The real world of ventilation troubleshooting: a swine case study.

Swine finishing facility ventilation has become relatively complex and is often mismanaged as a system. One of the few ways to truly understand these systems is to spend time systematically going through the many components of the building. To learn to help producers better, a team of university Extension specialists that included agricultural engineers and animal scientists spent an extended period carefully documenting conditions in a deep-pit swine finishing building with two 1,000-head rooms.

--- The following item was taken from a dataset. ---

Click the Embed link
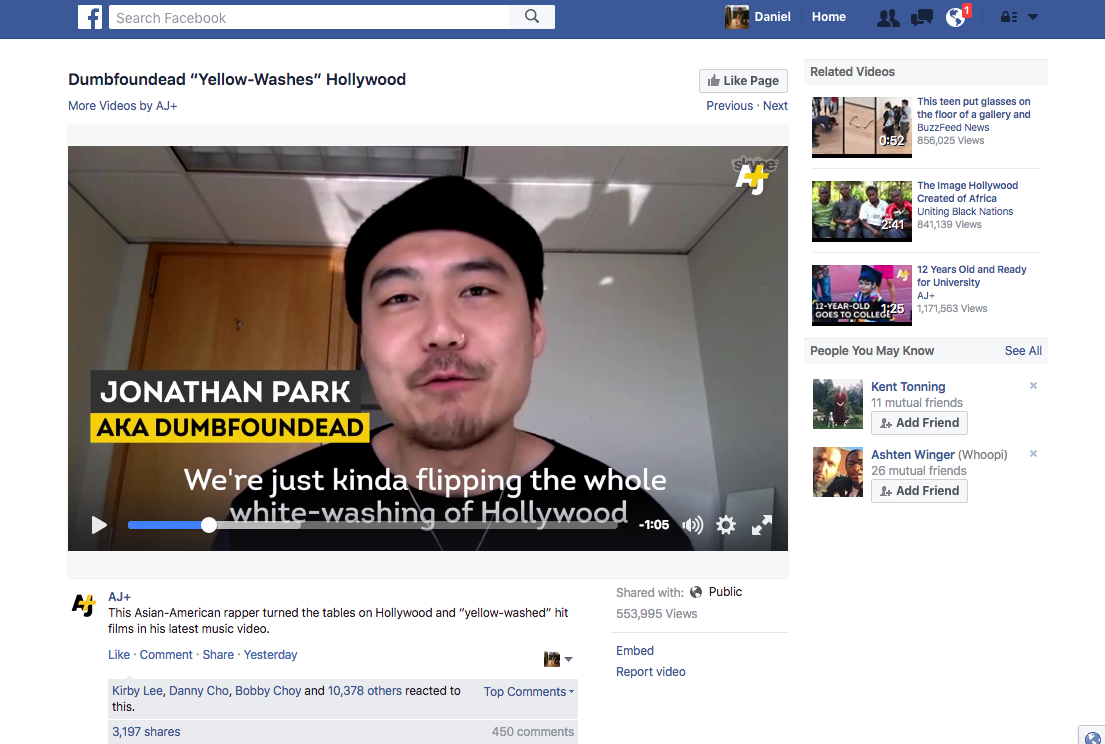Image resolution: width=1105 pixels, height=744 pixels. (x=635, y=651)
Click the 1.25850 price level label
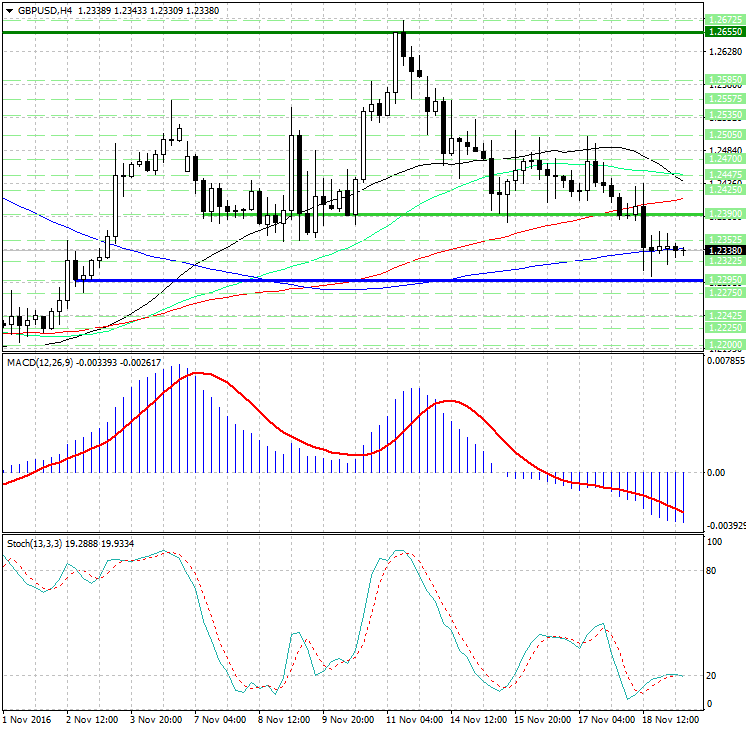 tap(723, 78)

Exhaust fans in the pit and walls operated at various stages throughout the year as a negative-pressure ventilation system. A computerized controller activated exhaust fans, a ventilation curtain actuator, and heaters. Gravity baffled ceiling inlets were evenly spaced in the building to provide good air distribution during cold and mild weather conditions. Following the review of current conditions and operating parameters, performance deficiencies were identified and recommendations were given regarding controller settings, inlet settings, and curtain management. The overall operating characteristics of the ventilation system and air quality in the animal space were documented ventilation and related management changes were discussed with the owner/operator.

Behavioral Responses of Weaned Pigs to Differing Zone-Heating Systems

Research was conducted to assess the effects of the type of zone heater and floor mat used in a wean-to-finish building, and the resulting thermal environment created for newly weaned pigs, on piglet activity. Gas-fired brooder heaters were compared to electric heat lamps and farm-cut wood (OSB) sheathing was compared to commercial [unheated] rubber floor mats in two 2x2 factorial trials. Air temperatures were the same, averaging 23.5 ± 1.3 oC. During the first seven days in the facility, newly weaned piglets spent about 84.5% of their time on the mat regardless of treatment. During the remainder of the zone-heating period, though, fewer piglets were observed on the mats of pens with gas-fired heaters as compared to electric lamps (80% of pigs vs. 85%). Similarly, fewer piglets were observed on the rubber mats as compared to the OSB sheathing (81% of pigs vs. 84%). Most of this time was accounted for as more time animals laid somewhere else. Trends in time spent standing on mats were opposite those for lying off of the mats. Mat surface temperature averaged 4 oC warmer with gas-fired heaters than with electric heat lamps (30 vs. 34 oC). A smaller difference existed between the OSB and rubber mat surface temperatures (31.5 vs. 33 oC). Piglet surface temperatures differed by no more than 1 oC between treatments. It was concluded that relatively minor differences in piglet activity may arise as piglets grow in size that are attributable to the type of heat source and mat used in the zone-heating area.